DESCRIPTION OF THE TASK
Give again, unaltered, the lines of the listing below that run from the line having "DIYLux Home (1120, 1314)" through the line having "ACCEPTEREN [button] (1622, 1433)".

DATASET EXTRACT
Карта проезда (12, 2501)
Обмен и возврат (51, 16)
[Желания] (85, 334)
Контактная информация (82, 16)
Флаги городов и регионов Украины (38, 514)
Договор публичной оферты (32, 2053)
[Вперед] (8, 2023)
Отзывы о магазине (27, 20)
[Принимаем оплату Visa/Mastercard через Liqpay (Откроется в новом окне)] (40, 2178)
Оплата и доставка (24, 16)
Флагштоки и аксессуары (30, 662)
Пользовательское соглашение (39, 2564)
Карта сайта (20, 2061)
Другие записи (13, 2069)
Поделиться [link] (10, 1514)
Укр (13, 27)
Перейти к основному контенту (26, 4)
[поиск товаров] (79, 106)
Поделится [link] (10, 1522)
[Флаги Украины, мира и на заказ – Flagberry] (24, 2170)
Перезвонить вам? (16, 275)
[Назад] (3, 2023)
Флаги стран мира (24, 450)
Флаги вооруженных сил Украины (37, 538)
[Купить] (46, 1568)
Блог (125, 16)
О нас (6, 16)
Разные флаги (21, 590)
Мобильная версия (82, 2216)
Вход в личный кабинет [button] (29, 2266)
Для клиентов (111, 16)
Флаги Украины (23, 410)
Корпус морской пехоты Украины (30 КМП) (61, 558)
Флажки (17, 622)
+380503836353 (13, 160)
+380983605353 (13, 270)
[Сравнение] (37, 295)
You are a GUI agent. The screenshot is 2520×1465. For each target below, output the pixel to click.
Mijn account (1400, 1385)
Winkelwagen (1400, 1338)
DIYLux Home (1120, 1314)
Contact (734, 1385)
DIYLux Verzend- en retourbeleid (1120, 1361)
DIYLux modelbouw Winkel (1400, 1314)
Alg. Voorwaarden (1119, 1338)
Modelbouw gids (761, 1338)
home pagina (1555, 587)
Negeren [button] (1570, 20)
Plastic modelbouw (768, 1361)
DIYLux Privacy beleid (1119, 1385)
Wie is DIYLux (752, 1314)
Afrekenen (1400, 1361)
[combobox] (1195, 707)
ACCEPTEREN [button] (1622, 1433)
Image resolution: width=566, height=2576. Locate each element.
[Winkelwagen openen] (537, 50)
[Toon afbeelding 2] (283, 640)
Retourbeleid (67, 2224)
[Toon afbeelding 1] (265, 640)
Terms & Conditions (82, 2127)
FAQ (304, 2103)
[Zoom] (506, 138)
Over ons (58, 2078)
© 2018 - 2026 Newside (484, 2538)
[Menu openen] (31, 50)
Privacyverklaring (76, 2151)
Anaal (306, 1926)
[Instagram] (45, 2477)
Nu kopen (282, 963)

RESULT BELOW
DIYLux Home (1120, 1314)
Contact (734, 1385)
DIYLux Verzend- en retourbeleid (1120, 1361)
DIYLux modelbouw Winkel (1400, 1314)
Alg. Voorwaarden (1119, 1338)
Modelbouw gids (761, 1338)
home pagina (1555, 587)
Negeren [button] (1570, 20)
Plastic modelbouw (768, 1361)
DIYLux Privacy beleid (1119, 1385)
Wie is DIYLux (752, 1314)
Afrekenen (1400, 1361)
[combobox] (1195, 707)
ACCEPTEREN [button] (1622, 1433)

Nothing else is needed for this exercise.